Geschäftsführerin Verena Birnbacher und Sven Novak, stellvertretender Vorsitzender des Lebenshilfe-Rates, blickten auf die Aktivitäten des Jahres 2016 zurück: So habe sich der Rat dafür entschieden, den oft als Schimpfwort empfundenen Begriff "Behinderung" durch das neutrale Wort "Handicap" zu ersetzen. Außerdem sei der Jahresbeitrag des Vereins Lebenshilfe Unterer Niederrhein für alle Mitglieder mit Handicap von bislang 30 auf 15 Euro gesenkt worden.

Davina Möllenbeck, die amtierende Rheinkönigin der Stadt Rees, führte durch das Programm des Frühjahrsempfangs. Der Vorstandsvorsitzende Werner Esser lobte die junge Frau mit Down-Syndrom als "Mutmacherin", von deren lebensfroher Ausstrahlung die Lebenshilfe und die Stadt Rees profitierten. Davina Möllenbeck unterstützte den Chor der Lebenshilfe, der gemeinsam mit dem Halderner Chor "Best Age" für den musikalischen Rahmen des Abends sorgte.
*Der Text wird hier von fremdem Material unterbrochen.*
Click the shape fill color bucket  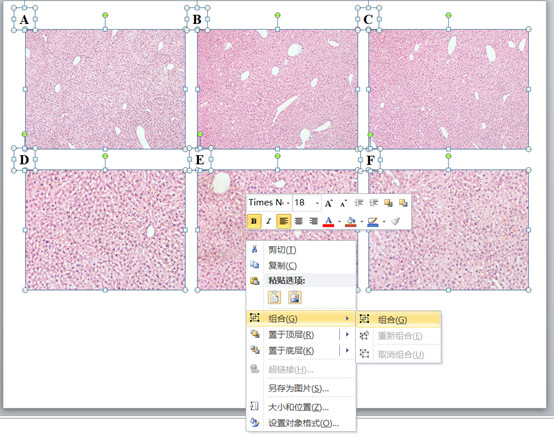[350, 222]
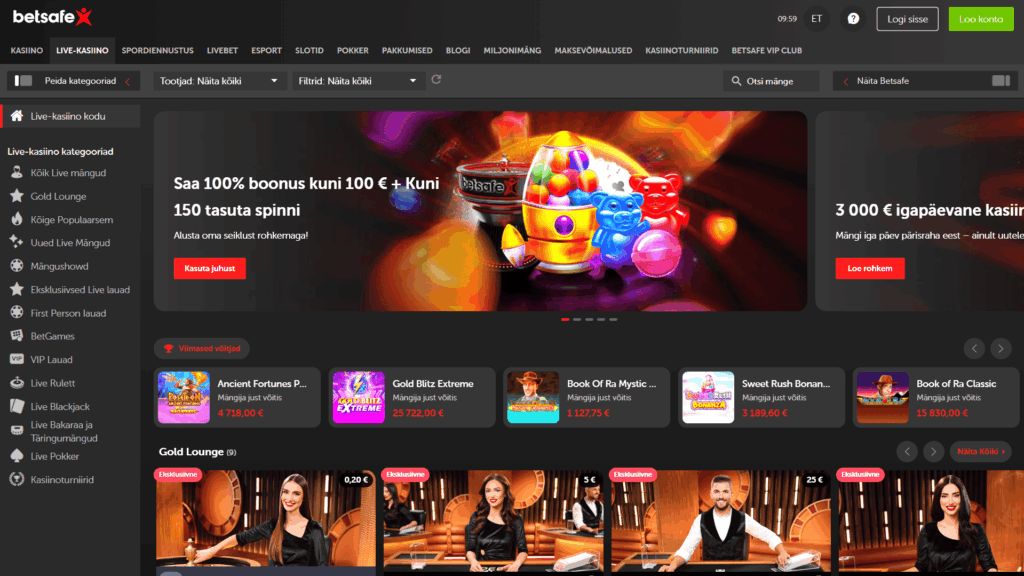Open the ET language selector
1024x576 pixels.
point(817,18)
Der evangelische Pfarrer und Kabarettist Rainer Schmidt präsentierte abschließend Ausschnitte aus seinem Bühnenprogramm "Däumchen drehen". Schmidt wurde 1965 ohne Unterarme geboren, weshalb er zum "Mundwerker statt Handwerker" wurde. Witzig und zugleich eindrucksvoll schilderte der mehrfache Europa- und Weltmeister im Tischtennis skurrile Alltagsszenen, wie seine Umwelt mit ihm umgeht. Frei nach dem Motto: "Keine Hände - keine Langeweile!" Schmidt sagte den Menschen mit Handicap im Saal: "Sie können so viel Spaß haben, wenn Sie außergewöhnlich sind. Genießen Sie Ihr Leben!"
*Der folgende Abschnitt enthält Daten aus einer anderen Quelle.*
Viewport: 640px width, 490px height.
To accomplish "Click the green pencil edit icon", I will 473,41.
Zugleich bewies er, wie absurd es ist, die Bevölkerung in "Menschen mit und ohne Behinderung" aufzuteilen. Würde er nach diesen Kriterien die Besucher seiner Gottesdienste unterscheiden, wäre es auf der "nicht-behinderten" Seite der Kirche ziemlich leer, da er Brillen und Zahnplomben selbstverständlich als Prothesen einstufe.